Rookies have been the story of Patriots training camp this year. We all knew this would be a transition year when the Pats drafted Aaron Dobson and Josh Boyce to accomodate the loss of Wes Welker via free agency. Now, with Welker having the time of his life in Denver, Rob Gronkowksi still on the PUP list and Aaron Hernandez LOLing about the lack of internet in his jail cell, Dobson and Boyce currently combine with fellow rookies Kenbrell Thompkins and Zach Sudfeld to make up four of Tom Brady's top five options in the passing game.
At first glance, this seems to be asking a lot from the team's rookies. The Patriots offense has earned its reputation for being tough to learn by stumping veteran additions such as Chad Ochocinco in the past. The Patriots have rarely attempted to assimilate rookie receivers into the offense in the past, and have had mostly disastrous results when they've tried. You have to go all the way back to Deion Branch in 2002 to find a receiver with meaningful contributions during his rookie year. In 2006 we traded the pick that turned into Greg Jennings to Green Bay for the privilege of moving up in the draft to get Chad Jackson. Yikes.
This doesn't even factor in the dangers of the "rookie wall". An NFL season is much longer and more physically demanding than College, leading many productive rookies to have their level of play drop in the second half of the year as fatigue catches up with them. Patriots fans can look at Chandler Jones last year to see a perfect example of that (although an ankle injury also contributed to Jones' second half fade).
Despite all this, I do not think the team is over-reliant on rookies. I say this because the strong veteran core of the team is already set. Tom Brady is the quarterback.

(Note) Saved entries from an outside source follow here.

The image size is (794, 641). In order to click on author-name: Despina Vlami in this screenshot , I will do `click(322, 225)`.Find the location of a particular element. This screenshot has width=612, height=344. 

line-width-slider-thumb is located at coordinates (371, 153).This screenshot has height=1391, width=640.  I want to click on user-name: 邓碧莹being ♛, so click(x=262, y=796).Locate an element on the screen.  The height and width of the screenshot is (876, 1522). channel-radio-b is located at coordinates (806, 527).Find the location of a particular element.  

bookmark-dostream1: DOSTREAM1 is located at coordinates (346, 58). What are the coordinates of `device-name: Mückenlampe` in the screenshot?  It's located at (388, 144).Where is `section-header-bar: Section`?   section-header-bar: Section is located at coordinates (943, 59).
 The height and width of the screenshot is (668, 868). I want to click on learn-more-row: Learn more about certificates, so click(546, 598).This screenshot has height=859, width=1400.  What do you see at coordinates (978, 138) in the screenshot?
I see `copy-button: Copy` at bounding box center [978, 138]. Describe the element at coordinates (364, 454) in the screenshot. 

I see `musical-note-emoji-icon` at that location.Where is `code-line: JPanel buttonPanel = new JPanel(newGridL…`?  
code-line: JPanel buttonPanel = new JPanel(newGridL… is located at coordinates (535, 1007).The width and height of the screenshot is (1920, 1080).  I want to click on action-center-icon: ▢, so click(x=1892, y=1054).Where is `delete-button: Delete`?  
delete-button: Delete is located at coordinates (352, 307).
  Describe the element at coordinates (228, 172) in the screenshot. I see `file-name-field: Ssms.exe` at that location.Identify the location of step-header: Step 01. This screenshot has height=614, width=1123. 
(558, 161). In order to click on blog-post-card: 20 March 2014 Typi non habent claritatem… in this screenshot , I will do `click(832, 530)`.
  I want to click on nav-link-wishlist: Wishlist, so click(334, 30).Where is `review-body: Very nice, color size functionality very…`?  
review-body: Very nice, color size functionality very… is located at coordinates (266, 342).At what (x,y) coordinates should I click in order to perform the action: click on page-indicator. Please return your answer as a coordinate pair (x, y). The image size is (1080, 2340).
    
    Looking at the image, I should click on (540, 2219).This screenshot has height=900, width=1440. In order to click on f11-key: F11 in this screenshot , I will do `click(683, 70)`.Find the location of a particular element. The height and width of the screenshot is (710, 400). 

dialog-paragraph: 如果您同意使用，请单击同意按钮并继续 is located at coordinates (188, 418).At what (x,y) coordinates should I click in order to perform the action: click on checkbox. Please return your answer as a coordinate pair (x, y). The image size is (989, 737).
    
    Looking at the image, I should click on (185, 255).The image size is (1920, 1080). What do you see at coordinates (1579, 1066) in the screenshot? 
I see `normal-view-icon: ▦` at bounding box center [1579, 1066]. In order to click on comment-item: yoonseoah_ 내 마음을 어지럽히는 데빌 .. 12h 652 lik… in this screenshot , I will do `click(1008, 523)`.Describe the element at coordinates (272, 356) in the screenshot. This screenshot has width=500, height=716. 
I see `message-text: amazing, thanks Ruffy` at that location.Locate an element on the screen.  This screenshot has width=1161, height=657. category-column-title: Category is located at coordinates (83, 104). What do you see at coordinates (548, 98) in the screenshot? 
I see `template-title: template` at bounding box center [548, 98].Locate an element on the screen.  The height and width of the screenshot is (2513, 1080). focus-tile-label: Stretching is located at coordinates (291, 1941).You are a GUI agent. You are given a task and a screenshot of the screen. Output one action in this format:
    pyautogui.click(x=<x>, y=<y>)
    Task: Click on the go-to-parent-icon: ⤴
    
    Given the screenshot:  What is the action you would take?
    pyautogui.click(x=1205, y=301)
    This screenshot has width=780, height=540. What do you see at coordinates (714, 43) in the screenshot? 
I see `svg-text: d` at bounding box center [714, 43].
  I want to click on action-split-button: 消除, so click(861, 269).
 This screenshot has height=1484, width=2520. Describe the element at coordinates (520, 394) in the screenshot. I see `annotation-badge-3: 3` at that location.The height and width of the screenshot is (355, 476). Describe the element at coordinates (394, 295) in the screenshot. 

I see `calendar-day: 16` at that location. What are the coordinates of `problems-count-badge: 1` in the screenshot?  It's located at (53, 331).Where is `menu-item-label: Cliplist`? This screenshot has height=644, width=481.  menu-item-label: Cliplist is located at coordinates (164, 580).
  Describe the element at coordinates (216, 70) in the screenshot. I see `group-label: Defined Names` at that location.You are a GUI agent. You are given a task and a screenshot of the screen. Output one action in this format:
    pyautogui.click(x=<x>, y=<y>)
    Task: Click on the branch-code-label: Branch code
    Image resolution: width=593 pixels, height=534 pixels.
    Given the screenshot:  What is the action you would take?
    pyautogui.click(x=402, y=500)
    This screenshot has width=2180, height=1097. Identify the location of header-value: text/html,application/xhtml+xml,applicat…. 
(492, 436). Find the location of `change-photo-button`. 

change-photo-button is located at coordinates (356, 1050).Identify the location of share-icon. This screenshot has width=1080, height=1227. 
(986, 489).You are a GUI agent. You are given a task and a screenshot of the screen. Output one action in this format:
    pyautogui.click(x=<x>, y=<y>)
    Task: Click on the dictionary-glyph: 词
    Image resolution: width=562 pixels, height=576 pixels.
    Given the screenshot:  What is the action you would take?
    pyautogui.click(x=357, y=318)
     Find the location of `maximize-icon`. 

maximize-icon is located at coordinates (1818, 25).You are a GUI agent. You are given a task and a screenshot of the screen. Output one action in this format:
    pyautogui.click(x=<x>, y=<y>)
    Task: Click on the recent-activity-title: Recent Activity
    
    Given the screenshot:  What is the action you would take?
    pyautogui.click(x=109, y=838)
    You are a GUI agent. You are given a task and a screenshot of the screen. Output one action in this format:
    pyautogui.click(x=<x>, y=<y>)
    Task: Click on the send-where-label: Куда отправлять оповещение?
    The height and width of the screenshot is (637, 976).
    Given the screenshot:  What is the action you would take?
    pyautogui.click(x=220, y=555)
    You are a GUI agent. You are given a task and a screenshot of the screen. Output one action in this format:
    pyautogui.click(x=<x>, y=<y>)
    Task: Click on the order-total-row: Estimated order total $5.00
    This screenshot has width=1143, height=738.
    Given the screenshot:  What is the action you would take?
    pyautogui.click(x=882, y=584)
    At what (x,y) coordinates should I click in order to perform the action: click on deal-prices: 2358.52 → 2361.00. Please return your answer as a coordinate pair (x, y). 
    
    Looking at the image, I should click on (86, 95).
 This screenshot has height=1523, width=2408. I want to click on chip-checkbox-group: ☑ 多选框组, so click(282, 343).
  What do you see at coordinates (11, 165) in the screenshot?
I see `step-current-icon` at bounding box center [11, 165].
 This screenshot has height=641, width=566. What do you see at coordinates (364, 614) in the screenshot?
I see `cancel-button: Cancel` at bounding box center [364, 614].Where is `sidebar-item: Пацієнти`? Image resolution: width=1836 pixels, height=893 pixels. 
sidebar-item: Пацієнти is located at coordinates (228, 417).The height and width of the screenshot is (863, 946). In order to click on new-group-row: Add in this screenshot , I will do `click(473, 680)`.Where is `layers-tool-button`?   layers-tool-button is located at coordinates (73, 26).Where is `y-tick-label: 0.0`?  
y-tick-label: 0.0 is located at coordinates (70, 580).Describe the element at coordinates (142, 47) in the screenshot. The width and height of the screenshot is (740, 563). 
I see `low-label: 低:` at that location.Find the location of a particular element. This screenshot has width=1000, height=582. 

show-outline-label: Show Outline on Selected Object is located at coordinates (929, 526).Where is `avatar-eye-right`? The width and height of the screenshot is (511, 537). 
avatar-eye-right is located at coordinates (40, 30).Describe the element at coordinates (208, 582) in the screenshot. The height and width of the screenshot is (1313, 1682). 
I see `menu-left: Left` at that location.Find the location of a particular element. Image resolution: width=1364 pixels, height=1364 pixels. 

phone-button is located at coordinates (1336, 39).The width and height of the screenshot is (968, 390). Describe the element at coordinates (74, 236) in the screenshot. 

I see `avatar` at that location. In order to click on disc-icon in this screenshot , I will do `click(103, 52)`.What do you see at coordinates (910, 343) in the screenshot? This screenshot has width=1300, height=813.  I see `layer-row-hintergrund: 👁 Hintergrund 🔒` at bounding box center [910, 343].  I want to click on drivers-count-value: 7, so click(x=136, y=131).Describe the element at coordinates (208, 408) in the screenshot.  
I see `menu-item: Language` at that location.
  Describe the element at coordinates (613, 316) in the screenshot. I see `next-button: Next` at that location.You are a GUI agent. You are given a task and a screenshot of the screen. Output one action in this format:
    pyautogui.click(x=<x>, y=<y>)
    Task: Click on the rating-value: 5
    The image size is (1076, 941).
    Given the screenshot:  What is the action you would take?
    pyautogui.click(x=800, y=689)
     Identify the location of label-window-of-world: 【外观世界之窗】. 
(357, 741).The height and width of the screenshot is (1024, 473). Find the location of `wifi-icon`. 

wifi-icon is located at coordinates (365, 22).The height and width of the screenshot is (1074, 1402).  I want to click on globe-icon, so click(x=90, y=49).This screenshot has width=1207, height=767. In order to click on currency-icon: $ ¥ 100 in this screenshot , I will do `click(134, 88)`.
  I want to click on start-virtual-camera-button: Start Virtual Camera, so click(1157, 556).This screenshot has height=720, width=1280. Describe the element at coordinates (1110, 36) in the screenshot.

You have a strong offensive line that is returning all five starters. You have a productive and talented group of running backs. You will presumably have two excellent veteran receiving targets (Gronk and Danny Amendola) who will be the focal points of the passing attack. The offense is not counting on their rookies to carry the offense on their backs. It's merely asking them to come in and give the team some production in a supporting role.
In that sense, the circumstances in training camp could arguably be beneficial to the team in the long haul. Gronk's current absence means even more reps and targets for the rookies, giving them ample time to get acclimated into the offense and build crucial chemistry with Brady. As long as Gronk returns at full strength as expected, the offense will be more than fine. In fact, it could have gained several additional playmakers thanks to the extensive time the rookies have gotten this preseason.
Finally, it's important to note that the forecast would not be so sunny if the rookies didn't look up to the task. If they were struggling, there would be a lot more hand-wringing over the loss of Welker and the injury status of Gronk. These kids have serious talent and have earned both the first team reps and the glowing reports from the press that they are getting. It's obvious that the Patriots didn't plan to rely this much on rookies this year (the common consensus during the spring was that Gronk would be back and Hernandez wouldn't be hit with murder charges a month before training camp), but so far all indications are that these rookies are up to the unexpected task.